Anyone who sits down for a “press” interview should have their game ready. They should be able to answer questions without saying “I can’t speak on behalf of PASS” because that is the whole point. They need to be able to end a line of questioning if it is going off track, and live with how that gets written up. They should not be deflecting issues by using statements like “we don’t hire, we direct HQ to hire”.  It’s tough being on that side of the table, absolutely! It’s worth the risk, because transparency is powerful, as is the chance to communicate in a way that isn’t a canned message.

PASS Board – can I suggest either hiring a trainer/coach for those doing the interviews and/or doing some mock interviews. There’s no crime in practicing something that very few of us have ever had to do.

As someone provided the opportunity to probe, I intend to do so. That means I dig for information before hand (yes, I have sources, and not necessarily the obvious ones), look for problem areas, and I prepare questions. I’m going to push for answers.
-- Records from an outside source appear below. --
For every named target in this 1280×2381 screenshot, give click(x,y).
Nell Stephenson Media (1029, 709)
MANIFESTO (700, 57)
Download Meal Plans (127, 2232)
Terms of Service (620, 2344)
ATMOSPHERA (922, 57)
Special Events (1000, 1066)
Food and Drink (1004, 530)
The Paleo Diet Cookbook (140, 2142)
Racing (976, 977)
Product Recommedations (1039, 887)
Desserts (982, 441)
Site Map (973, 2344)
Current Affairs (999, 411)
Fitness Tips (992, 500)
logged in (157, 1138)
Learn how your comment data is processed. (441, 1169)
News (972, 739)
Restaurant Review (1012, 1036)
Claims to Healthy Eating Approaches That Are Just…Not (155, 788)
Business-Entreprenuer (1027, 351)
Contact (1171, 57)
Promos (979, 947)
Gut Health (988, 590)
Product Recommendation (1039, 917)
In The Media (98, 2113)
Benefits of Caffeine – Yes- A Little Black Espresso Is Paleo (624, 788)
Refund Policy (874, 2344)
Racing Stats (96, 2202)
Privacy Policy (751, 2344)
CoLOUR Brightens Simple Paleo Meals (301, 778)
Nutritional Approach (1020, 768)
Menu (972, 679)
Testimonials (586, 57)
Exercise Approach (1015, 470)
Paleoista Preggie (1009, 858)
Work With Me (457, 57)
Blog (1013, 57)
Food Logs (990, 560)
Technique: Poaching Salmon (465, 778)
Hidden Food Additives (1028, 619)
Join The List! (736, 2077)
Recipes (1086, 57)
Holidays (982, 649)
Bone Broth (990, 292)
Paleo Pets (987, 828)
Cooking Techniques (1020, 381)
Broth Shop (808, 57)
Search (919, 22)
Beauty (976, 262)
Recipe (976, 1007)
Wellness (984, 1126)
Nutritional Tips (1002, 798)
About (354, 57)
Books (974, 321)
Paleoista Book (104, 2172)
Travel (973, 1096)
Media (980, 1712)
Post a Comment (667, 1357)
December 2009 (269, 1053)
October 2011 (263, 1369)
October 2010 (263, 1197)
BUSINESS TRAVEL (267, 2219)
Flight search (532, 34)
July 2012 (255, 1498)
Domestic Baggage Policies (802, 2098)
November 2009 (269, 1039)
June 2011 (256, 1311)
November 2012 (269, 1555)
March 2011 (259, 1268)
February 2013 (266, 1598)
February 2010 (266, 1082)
Do I have an agenda with those questions? My overall agenda is always the health of PASS and the SQL community. Closer in, it gets cloudier. For example, I had heard that PASS was thinking of replacing Niko with someone from PASS HQ. We had a HQ evangelist several times before and never had anywhere close to the success that Karla and Niko have had. That kind of sea change might well be justified, but it should be – in my view – one that comes after revisiting results and expectations and after communicating the direction to the members. That’s my view and it shapes my questions, but that doesn’t mean that someone couldn’t convince me that a change was worth trying. I asked the question and got unclear and unsettling answers, though by the end of the discussion it seemed to be tiling towards hiring from the community (as noted above). Was that me exerting influence or drilling into uncertainty? Of course the answer is yes.

Just as in American politics, bloggers and the press are a tremendous force for good, asking questions and giving different points of view. And just as in American politics, it can turn into something else. It serves no one well if the Board withdraws and only does canned news releases. It servers no one well if whoever is serving gets pounded with unfair questions or unfair characterizations. I’m not saying this is or has been the case, merely that we should all understand that.

I’m hoping we can have a Round Table type discussion for bloggers next year at the Summit. I have a lot to learn and would enjoy the discussion, and certainly there are many other topics we could discuss there as well.

Wrapping up, I hope you won’t take my thoughts as a negative on the state of PASS. I see it a huge plus that they are willing to open the doors more each year and take the risk that the answers they give may not be polished or popular or reported as clearly as they would wish.